Predicting the Next Wind Shift
Published on June 2nd, 2016
by Adam Loory, UK Sailmakers
The one wind instrument that never lies is the masthead fly — the wind vane on the top of your mast. Yet sometimes, especially in the spring, you might think this normally reliable friend has gone wacky.
Erratic behavior can happen as the result of the difference between the cold water and warm air, which creates a difference in the wind direction on the water compared the wind direction at your masthead. Therefore, your sails see different wind directions at different heights.
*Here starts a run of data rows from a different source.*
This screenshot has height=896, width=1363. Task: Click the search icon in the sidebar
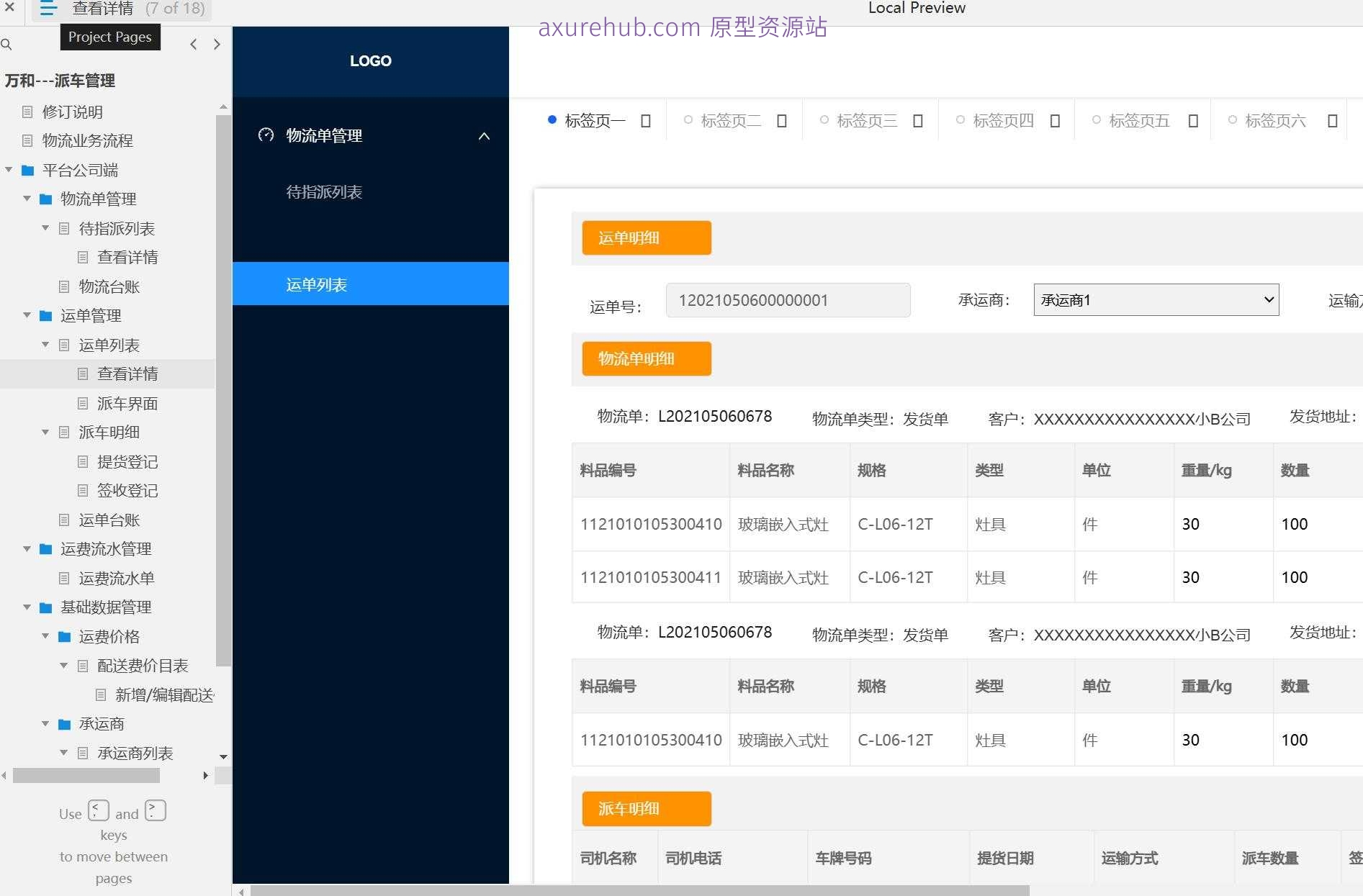point(6,45)
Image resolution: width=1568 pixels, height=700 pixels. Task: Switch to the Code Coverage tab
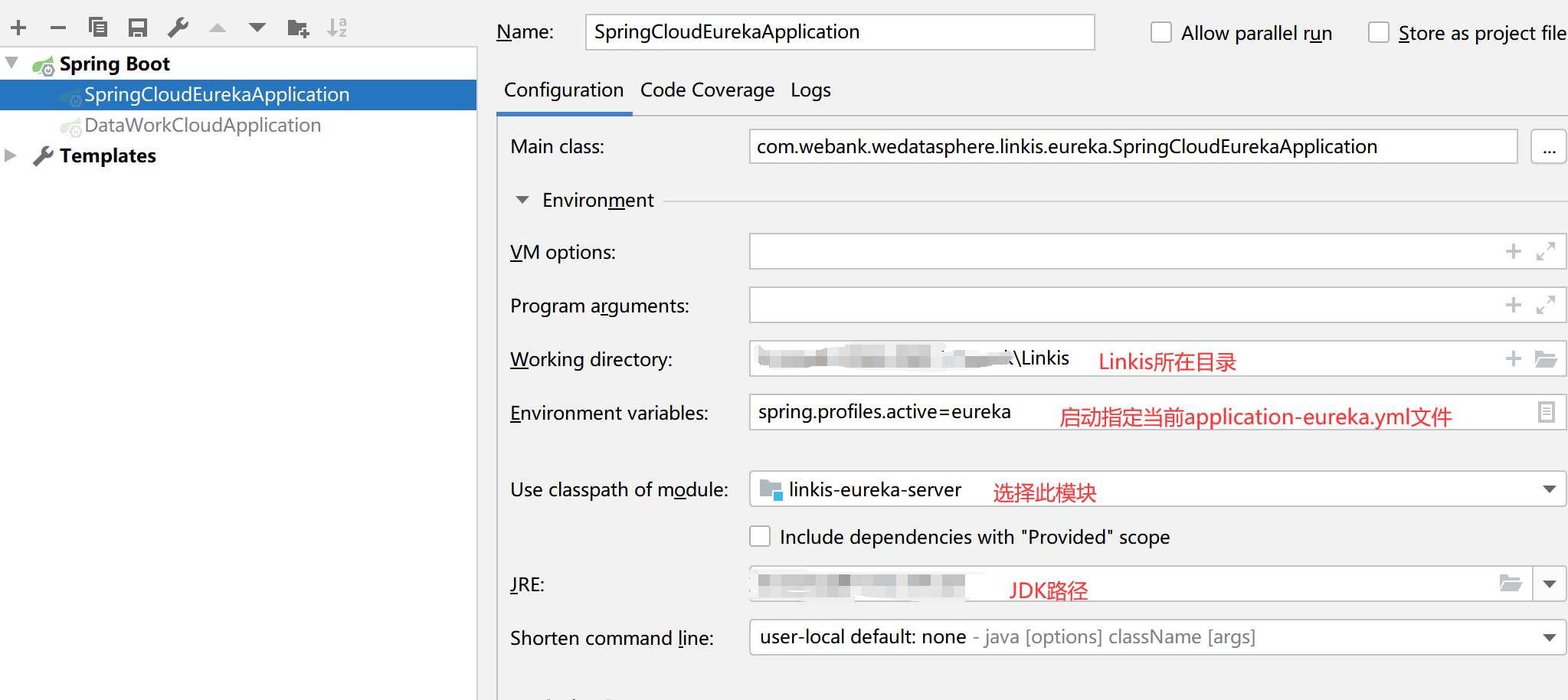pyautogui.click(x=707, y=90)
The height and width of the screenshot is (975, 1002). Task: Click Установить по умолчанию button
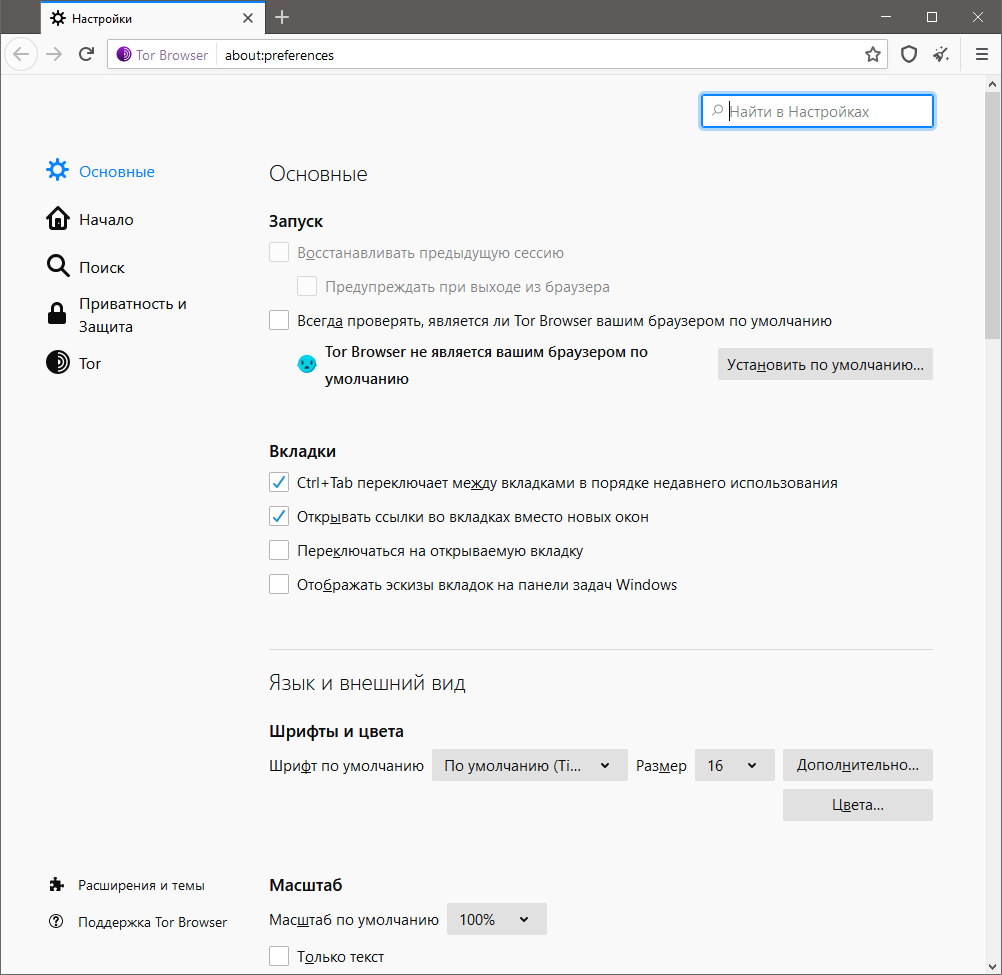click(x=825, y=364)
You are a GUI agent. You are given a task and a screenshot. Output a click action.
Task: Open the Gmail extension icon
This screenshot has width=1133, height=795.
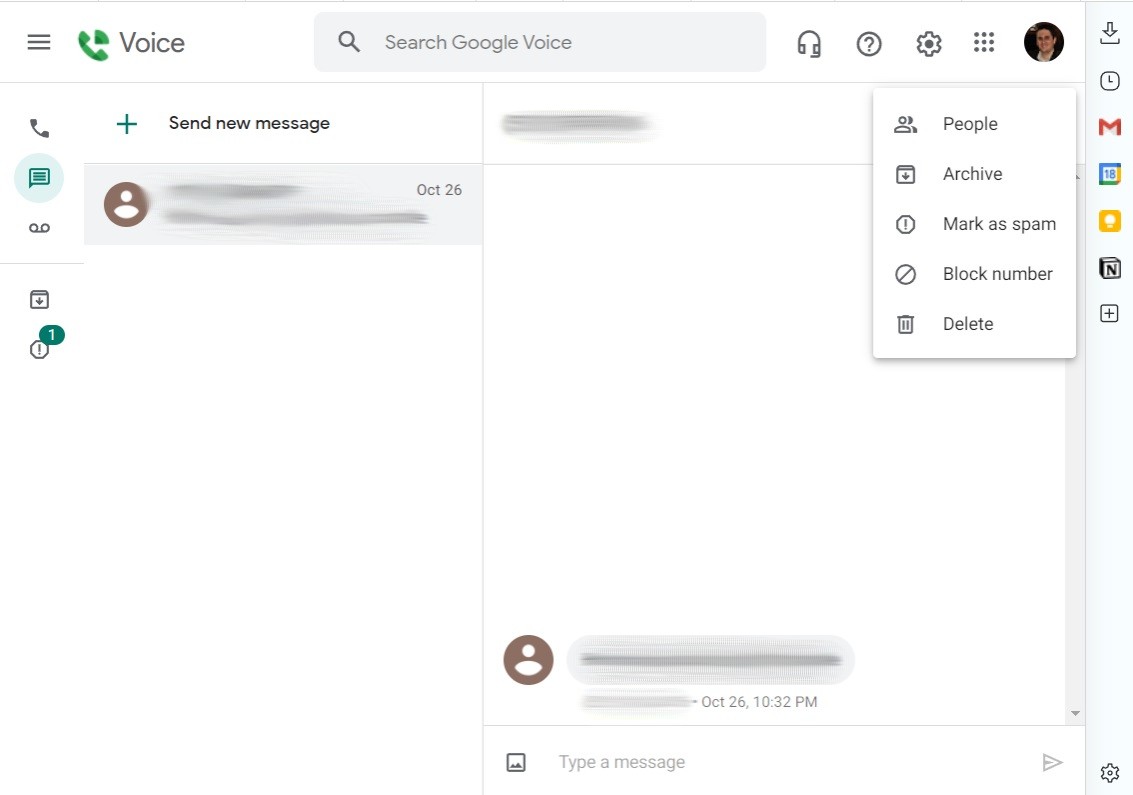pos(1109,127)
This difference is called ‘wind shear’. Once you can recognize wind sheer, you can improve your race results in several ways. First, the direction of the wind up high is the direction the wind will be blowing shortly on the water. The masthead wind indicator will be pointing out the next wind shift.
This happened twice in three days recently on Long Island Sound. A recent Thursday night race started in an easterly and the course was set up to be a square two-mile beat. After trimming in on starboard tack at the start of the race, I noticed the masthead wind vane indicated the wind practically on our beam. This told me to sail to the right side of the course in order to get the impending right shift.
When we tacked to port in order to move to the right side of the course, the lower telltales on the jib were flowing straight back on both sides of the sail, while the masthead wind vane showed the wind coming from straight ahead and our boatspeed was a knot less than it was on starboard tack.
When we did tack to port, we had to take the stern our closest competitor in the race. They kept going to the left side of the course on starboard as we sailed to the right side on port. When we tacked to starboard on the layline, we kept getting lifted and ended up over-standing. The boat we ducked was more than 20 lengths behind us once she rounded the windward mark.
When the wind up high is more from the side than the wind down low, you need to twist the tops of your main and jib to keep them from being trimmed too tight. To add more twist to the jib or genoa, move the sheet lead block aft; to add twist to the main, move the traveler to windward some and ease the mainsheet (make sure the vang is also eased).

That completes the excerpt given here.